• JOB
In the lines from the start through the line containing "Looking at the screenshot, I should 367,346.", change every "Viewport" to "Display area" and give those lines again with nothing else altered.

• SUPPLIED RECORDS

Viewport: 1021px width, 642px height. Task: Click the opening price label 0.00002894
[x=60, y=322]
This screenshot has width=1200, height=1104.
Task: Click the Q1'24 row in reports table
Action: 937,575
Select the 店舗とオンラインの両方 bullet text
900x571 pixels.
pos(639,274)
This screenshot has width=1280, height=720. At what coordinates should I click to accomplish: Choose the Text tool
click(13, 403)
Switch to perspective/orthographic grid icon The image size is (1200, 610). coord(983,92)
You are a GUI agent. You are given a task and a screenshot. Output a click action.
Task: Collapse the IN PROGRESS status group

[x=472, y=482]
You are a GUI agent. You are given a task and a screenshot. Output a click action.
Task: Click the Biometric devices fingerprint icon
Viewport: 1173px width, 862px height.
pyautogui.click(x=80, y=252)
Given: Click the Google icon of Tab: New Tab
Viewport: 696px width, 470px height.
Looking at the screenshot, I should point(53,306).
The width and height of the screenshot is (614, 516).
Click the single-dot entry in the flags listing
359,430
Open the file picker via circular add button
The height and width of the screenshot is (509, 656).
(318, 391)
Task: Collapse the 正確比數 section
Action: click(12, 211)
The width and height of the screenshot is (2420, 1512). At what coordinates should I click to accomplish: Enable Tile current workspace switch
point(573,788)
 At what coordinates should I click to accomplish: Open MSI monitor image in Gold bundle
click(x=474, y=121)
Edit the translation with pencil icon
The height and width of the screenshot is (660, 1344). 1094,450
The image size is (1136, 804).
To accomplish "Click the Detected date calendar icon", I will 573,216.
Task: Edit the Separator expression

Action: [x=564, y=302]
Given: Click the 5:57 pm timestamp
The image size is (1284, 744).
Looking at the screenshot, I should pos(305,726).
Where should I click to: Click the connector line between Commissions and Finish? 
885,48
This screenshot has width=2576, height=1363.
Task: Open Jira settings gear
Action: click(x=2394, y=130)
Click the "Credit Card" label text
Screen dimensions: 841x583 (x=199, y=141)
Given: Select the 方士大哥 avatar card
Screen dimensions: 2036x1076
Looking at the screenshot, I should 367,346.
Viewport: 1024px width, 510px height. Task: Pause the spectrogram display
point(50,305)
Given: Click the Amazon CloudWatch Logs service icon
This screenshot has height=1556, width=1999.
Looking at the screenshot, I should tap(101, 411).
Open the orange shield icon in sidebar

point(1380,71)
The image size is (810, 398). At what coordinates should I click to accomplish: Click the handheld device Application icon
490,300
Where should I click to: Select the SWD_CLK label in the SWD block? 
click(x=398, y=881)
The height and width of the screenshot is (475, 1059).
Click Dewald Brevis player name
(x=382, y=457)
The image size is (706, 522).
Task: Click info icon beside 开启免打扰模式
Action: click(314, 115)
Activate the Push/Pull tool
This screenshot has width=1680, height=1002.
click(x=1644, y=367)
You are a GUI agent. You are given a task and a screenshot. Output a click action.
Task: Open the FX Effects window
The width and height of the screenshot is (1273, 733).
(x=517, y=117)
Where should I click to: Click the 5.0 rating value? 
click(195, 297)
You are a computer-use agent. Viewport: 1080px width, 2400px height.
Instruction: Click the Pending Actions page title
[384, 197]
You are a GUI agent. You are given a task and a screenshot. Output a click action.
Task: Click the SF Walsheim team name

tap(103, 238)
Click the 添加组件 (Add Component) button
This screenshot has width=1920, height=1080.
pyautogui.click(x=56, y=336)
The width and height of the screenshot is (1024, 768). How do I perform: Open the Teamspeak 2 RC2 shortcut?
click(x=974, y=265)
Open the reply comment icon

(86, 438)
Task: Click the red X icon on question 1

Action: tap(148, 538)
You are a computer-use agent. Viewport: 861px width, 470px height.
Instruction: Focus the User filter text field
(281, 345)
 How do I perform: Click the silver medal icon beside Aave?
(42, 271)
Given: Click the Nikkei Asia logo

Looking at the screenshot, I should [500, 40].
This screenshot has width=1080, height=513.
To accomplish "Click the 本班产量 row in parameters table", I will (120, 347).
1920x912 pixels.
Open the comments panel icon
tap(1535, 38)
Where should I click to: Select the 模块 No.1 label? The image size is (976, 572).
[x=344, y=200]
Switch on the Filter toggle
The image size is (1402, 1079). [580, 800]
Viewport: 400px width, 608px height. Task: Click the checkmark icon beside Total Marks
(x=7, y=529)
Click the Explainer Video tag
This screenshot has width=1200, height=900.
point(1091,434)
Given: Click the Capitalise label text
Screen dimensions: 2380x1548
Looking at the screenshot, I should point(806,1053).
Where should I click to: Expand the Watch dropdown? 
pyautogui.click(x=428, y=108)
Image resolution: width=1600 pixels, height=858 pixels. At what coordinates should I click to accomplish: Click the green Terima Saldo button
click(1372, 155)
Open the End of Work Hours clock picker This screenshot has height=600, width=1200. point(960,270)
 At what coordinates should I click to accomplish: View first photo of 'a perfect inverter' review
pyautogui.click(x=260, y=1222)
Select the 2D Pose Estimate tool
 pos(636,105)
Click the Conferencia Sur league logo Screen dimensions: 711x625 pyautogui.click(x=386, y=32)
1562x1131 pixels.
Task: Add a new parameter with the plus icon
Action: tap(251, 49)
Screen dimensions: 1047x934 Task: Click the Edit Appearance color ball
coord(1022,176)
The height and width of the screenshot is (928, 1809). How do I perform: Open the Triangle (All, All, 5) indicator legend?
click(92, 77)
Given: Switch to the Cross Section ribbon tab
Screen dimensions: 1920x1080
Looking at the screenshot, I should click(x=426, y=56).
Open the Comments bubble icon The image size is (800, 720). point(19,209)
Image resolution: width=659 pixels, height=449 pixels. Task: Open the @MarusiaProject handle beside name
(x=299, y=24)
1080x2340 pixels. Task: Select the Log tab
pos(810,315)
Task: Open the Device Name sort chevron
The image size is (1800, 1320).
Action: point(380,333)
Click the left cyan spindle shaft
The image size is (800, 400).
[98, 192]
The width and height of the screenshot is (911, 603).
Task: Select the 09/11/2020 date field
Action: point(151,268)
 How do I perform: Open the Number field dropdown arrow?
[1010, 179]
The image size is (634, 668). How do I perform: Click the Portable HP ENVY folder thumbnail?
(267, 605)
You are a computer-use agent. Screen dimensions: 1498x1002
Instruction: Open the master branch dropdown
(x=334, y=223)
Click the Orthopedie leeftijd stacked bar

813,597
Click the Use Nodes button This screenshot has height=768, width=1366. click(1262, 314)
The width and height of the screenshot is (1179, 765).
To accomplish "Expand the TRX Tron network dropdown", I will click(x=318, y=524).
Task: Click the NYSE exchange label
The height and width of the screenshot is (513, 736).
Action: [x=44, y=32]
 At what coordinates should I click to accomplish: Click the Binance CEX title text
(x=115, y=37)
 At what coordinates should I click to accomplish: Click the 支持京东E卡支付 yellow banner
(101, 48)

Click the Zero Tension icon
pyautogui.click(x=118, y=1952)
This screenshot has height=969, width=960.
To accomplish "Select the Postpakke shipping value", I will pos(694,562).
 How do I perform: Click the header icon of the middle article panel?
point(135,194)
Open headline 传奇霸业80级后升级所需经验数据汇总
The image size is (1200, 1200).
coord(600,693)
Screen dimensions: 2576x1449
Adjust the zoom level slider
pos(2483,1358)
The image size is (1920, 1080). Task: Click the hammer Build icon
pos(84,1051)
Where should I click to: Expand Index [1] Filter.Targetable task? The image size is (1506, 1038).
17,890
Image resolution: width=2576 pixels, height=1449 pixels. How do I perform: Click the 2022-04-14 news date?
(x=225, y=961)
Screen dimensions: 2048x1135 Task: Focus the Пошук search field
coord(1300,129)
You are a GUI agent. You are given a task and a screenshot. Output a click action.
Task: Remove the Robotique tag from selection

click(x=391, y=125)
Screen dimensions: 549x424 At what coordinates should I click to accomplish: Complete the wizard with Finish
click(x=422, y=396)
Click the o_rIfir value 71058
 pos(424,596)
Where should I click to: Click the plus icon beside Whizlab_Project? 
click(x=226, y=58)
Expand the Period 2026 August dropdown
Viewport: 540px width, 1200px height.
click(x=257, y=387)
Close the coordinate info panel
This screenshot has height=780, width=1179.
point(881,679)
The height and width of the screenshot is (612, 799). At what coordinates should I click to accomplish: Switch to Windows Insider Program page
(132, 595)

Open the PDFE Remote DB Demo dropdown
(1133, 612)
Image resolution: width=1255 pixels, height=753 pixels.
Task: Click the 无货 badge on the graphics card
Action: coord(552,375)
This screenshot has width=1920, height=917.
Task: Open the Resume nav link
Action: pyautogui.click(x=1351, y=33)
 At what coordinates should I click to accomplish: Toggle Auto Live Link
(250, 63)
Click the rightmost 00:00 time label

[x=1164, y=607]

• WORKED ANSWER
Display area: 1021px width, 642px height. Task: Click the opening price label 0.00002894
[x=60, y=322]
This screenshot has width=1200, height=1104.
Task: Click the Q1'24 row in reports table
Action: 937,575
Select the 店舗とオンラインの両方 bullet text
900x571 pixels.
pos(639,274)
This screenshot has width=1280, height=720. At what coordinates should I click to accomplish: Choose the Text tool
click(13, 403)
Switch to perspective/orthographic grid icon The image size is (1200, 610). coord(983,92)
You are a GUI agent. You are given a task and a screenshot. Output a click action.
Task: Collapse the IN PROGRESS status group

[x=472, y=482]
You are a GUI agent. You are given a task and a screenshot. Output a click action.
Task: Click the Biometric devices fingerprint icon
Display area: 1173px width, 862px height.
pyautogui.click(x=80, y=252)
Given: Click the Google icon of Tab: New Tab
Display area: 696px width, 470px height.
Looking at the screenshot, I should point(53,306).
The width and height of the screenshot is (614, 516).
Click the single-dot entry in the flags listing
359,430
Open the file picker via circular add button
The height and width of the screenshot is (509, 656).
(318, 391)
Task: Collapse the 正確比數 section
Action: click(12, 211)
The width and height of the screenshot is (2420, 1512). At what coordinates should I click to accomplish: Enable Tile current workspace switch
point(573,788)
 At what coordinates should I click to accomplish: Open MSI monitor image in Gold bundle
click(x=474, y=121)
Edit the translation with pencil icon
The height and width of the screenshot is (660, 1344). 1094,450
The image size is (1136, 804).
To accomplish "Click the Detected date calendar icon", I will 573,216.
Task: Edit the Separator expression

Action: [x=564, y=302]
Given: Click the 5:57 pm timestamp
The image size is (1284, 744).
Looking at the screenshot, I should pos(305,726).
Where should I click to: Click the connector line between Commissions and Finish? 
885,48
This screenshot has width=2576, height=1363.
Task: Open Jira settings gear
Action: click(x=2394, y=130)
Click the "Credit Card" label text
Screen dimensions: 841x583 (x=199, y=141)
Given: Select the 方士大哥 avatar card
Screen dimensions: 2036x1076
Looking at the screenshot, I should 367,346.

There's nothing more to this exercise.